7 姉帰る

 ドンドンドン

 時計はもう午前零時を回っていたのかもしれない。

 1950年(昭和25年)12月19日深夜。ハレと良雄が盛岡赤十字病院の死体室で眠れぬ夜を過ごしていた時、戸田村長倉の潔たちの住む小屋の戸を誰かが叩いた。

 「はい」

 眠りから覚めた克義が戸口に出て言う。

 「真木克義さんですか」

 「そうですが」

 「電報です。真木良雄さんからです」

 配達の郵便局員が答えた。

 克義は慌てて戸を開け、電報を受け取った。潔も起きて後ろに立っている。

 「あんちゃ…何で盛岡にいるんだ」

 克義が電報を開けた。そこには1行だけ書いてあった。

 ハハシス 二〇ヒカヘル

 「えっ…カッカが」

 「まさか、こんなに早く」

 克義や潔ははなが前日に倒れたことも知らない。病院に呼ばれて良雄が盛岡に行っていることも知らされていなかった。

 2人は突然の知らせに戸惑うだけだった。

 「姉が今日、帰ってくるよ」

 克義は翌朝、妹たちに教えた。

 「カッカが昨日、死んだそうだ」

 こうも言ったが、その意味を分かったのはハマ子だけだった。

 「やったあ、姉が帰ってくる」

 澄子以下の幼い妹3人はみな、何よりハレが帰ってくるのを喜んでいた。

 母親が死んだと分かっても、やることは特にない。みんないつも通り学校に行った。

 夕方から、みんなはハレと良雄の帰りを今か今かと待っていた。

 中でも一番ハレを待ちわびていたのが6歳の陽子だった。

 今履いているズボンのゴムが伸び、すぐずり下がってしまうのだ。動いてはズボンを上げ、また動いてはズボンを上げ、を繰り返す。しょうがないのでその辺の紐を腰に回してズボンを押さえていた。

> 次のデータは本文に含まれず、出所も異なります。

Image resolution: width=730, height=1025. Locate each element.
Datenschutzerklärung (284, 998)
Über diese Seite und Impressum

 腰のゴムなど、ハマ子に頼めば簡単につけてもらえただろう。

 けれど、陽子はハマ子に話しはしなかった。

 「早く姉、帰って来ないかな」

 甘えん坊の陽子は、どうしてもハレに直してほしかった。そして、自分が真っ先にハレに頼もうと決めていた。

 子どもたちは皆、姉が帰ってくるのがうれしくてたまらないのだった。その姉と一緒に帰ってくるのが、母の遺骨だったとしても。

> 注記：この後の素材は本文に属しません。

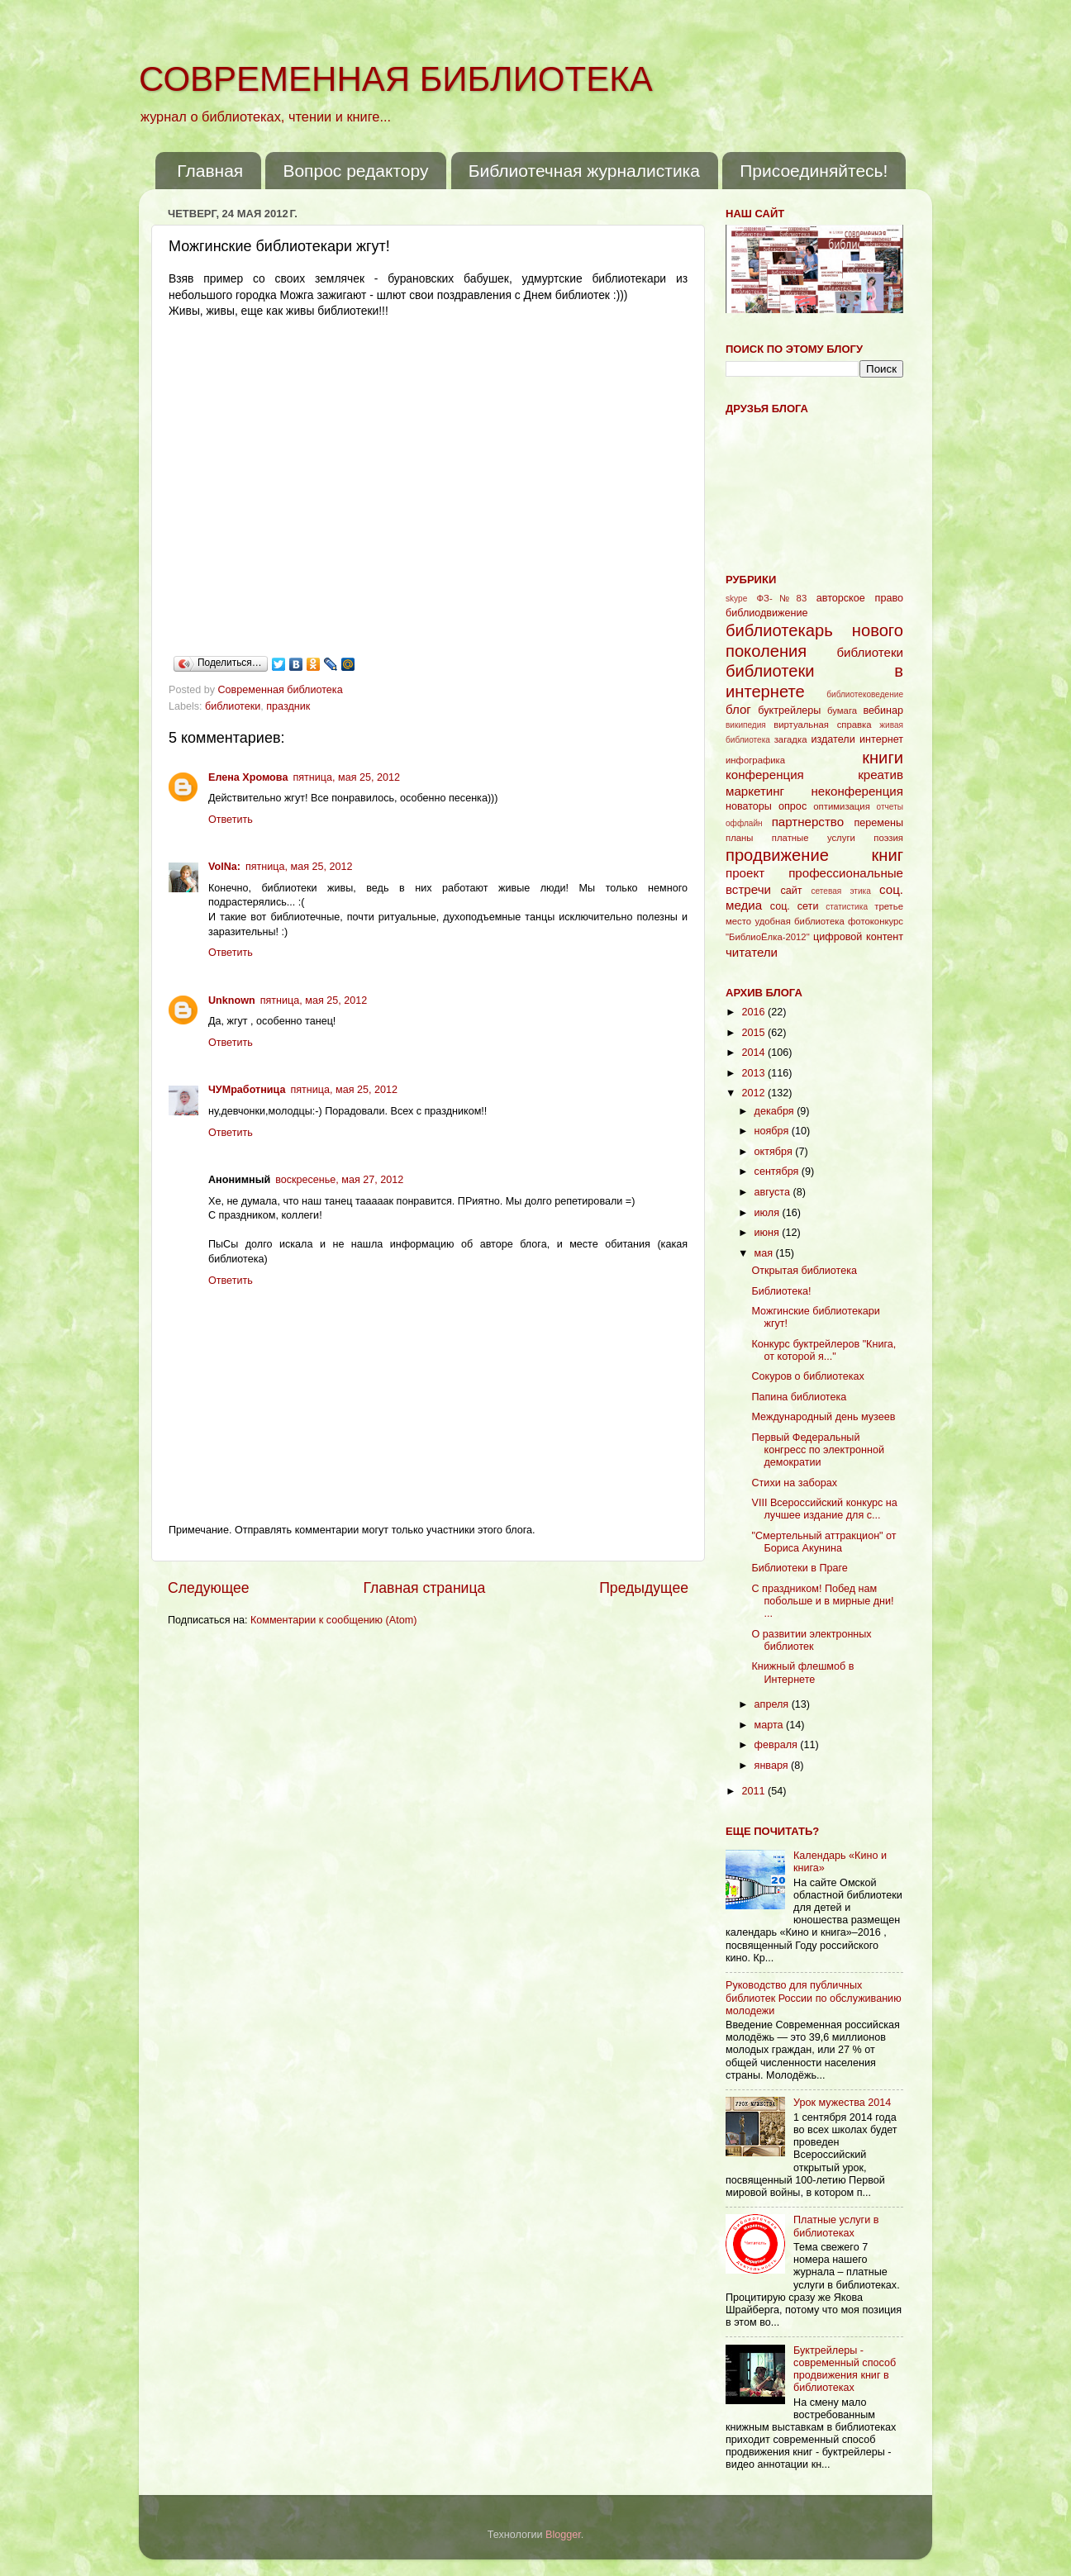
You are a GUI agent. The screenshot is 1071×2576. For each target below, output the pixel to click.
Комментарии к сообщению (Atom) (333, 1620)
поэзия (888, 838)
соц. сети (794, 906)
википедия (746, 725)
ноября (773, 1131)
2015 (754, 1032)
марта (770, 1725)
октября (775, 1151)
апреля (773, 1704)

 克義と潔は、何も分からずはしゃいでいる妹たちを見ると余計悲しくなるのだった。

 夕方には2人が帰ってくると思っていたが、待っても待っても帰ってこなかった。妹たちはこっくりこっくりしながらも、布団に入ることなくハレの帰りを待っていた。

 長い雪道を歩き、良雄とハレが長倉の小屋に着いた。

 ハレが胸に抱えていた遺骨の箱を外した。

 引き戸を開け、小屋の中に足を一歩踏み入れた。

 誰かがいきなり抱きついてきた。

 「あね、あね、早ぐズボン直してけろ」

 ズボンを押さえながら飛び出してきた陽子だった。

 何と言ったらいいか、などと考える暇もない。

 ハレはしゃがみ、強く陽子を抱きしめた。

 涙があふれて止まらなかった。

 ハレは母が死んでから初めて泣いた。声を上げて泣いた。

 吉五郎の時と同じように、はなの葬儀もなかった。近所の人が少し来てくれただけだ。お坊さんも呼ばなかった。

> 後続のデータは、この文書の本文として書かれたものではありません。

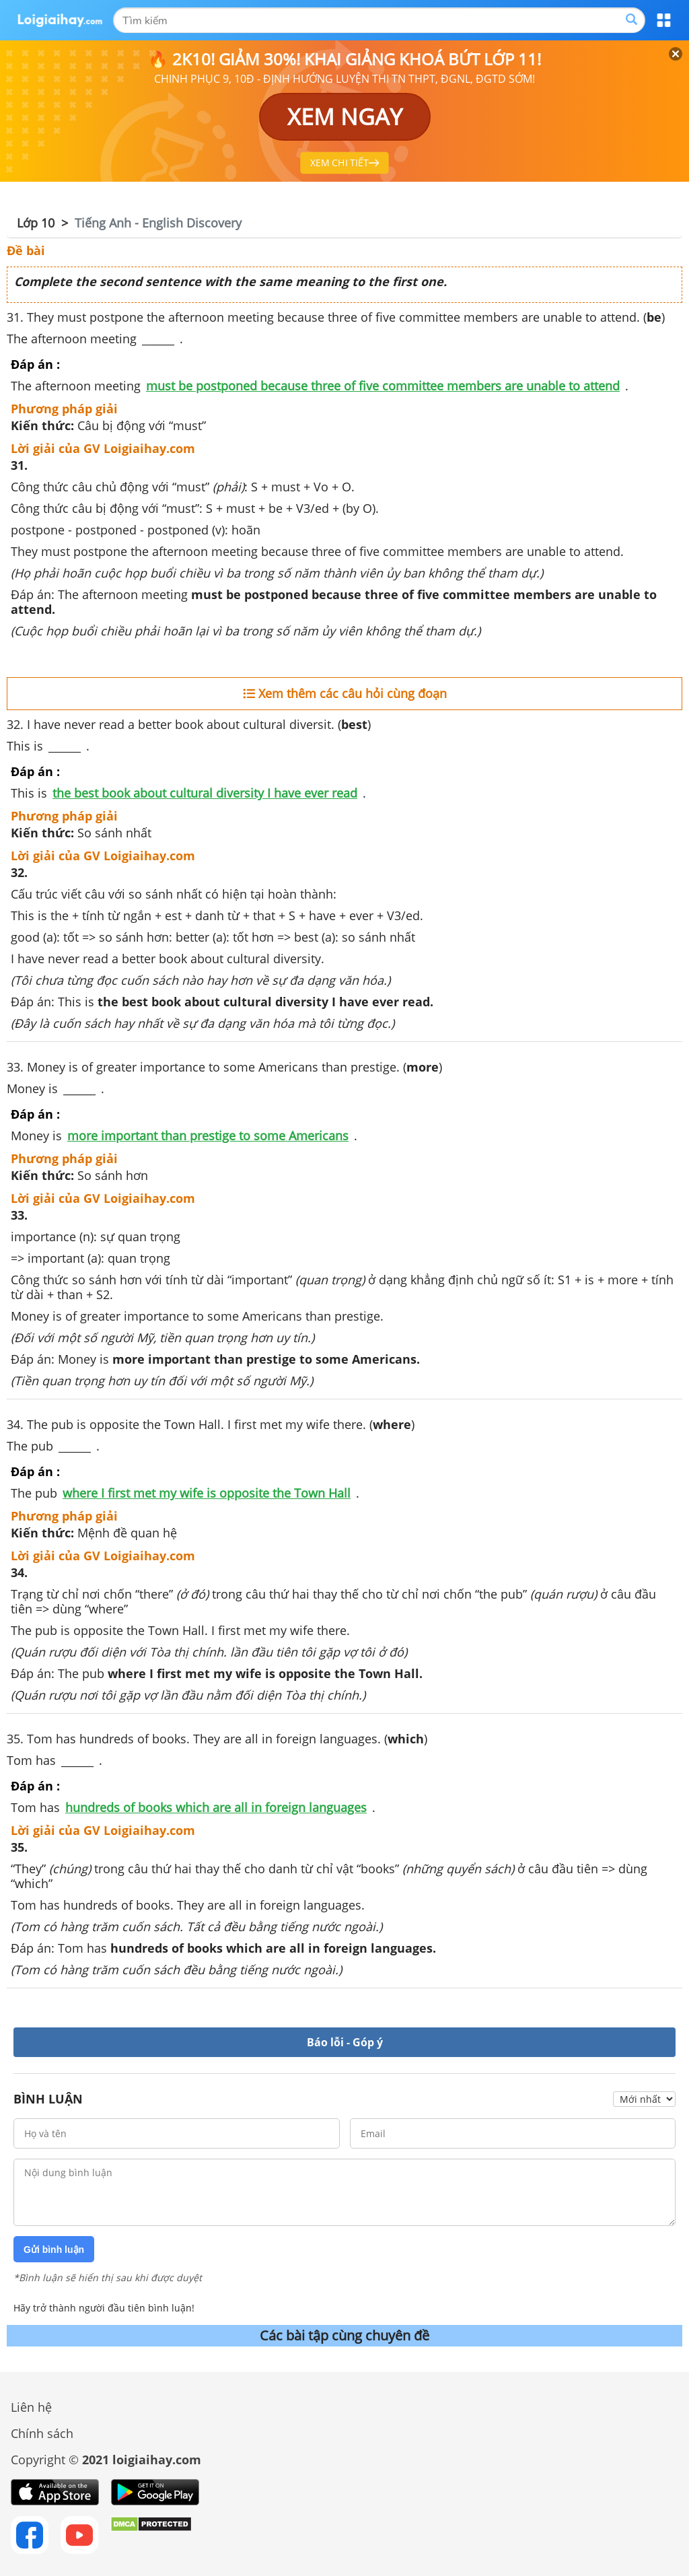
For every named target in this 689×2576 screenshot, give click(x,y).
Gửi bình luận (54, 2249)
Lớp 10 (36, 223)
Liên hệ (31, 2407)
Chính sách (42, 2433)
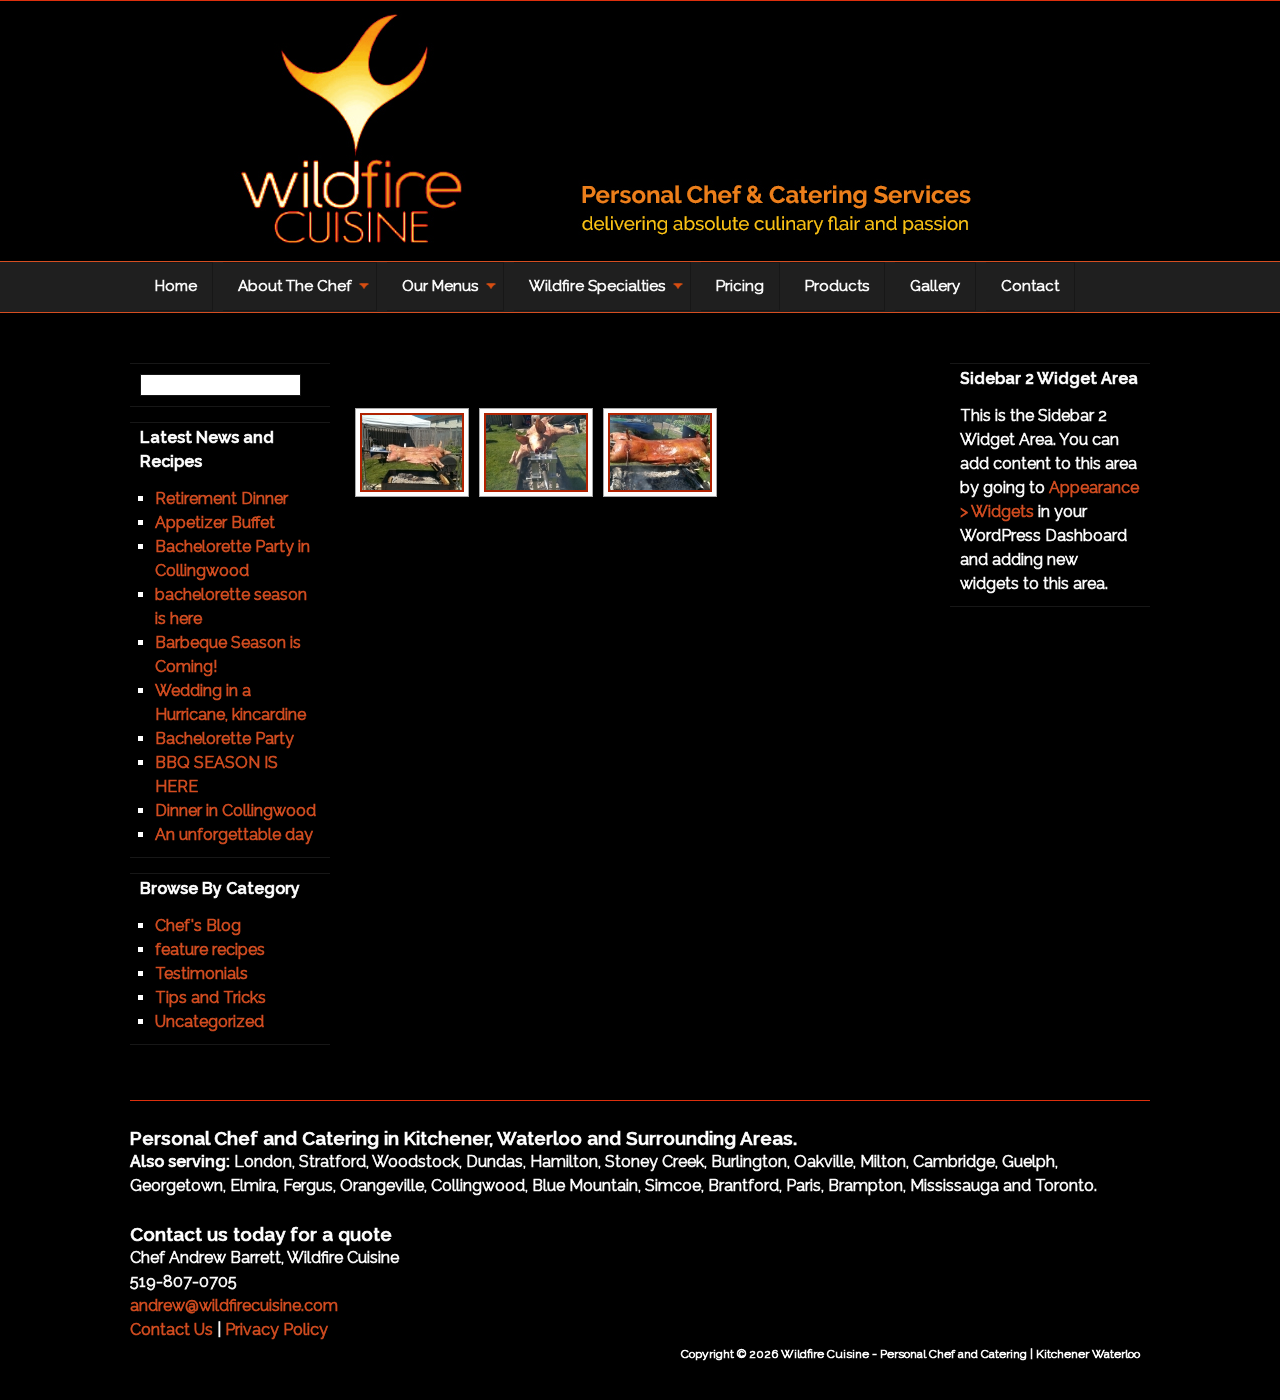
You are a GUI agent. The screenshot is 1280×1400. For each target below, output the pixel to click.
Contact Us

 埋葬は、吉五郎と同じく、山中家の墓になった。良雄、克義、潔に親戚の人が少しで墓地まで歩いた。雪をどけ、凍てついた土を掘り、吉五郎の棺桶の横に、はなの骨の入った木の箱がちょこんと置かれた。

 誰が、何のために、うちにだけ意地悪をするのだろう。

 箱に土がかけられていくのを見ながら、潔は思わずにはいられなかった。

 「ただいま、今帰ったぞ」

 12月30日、北海道の出稼ぎを終え、伸義が長倉に帰って来た。

 小屋には克義、ハレ、潔と妹4人がいる。良雄ははなの埋葬に立ち会うと、葛巻に戻っていった。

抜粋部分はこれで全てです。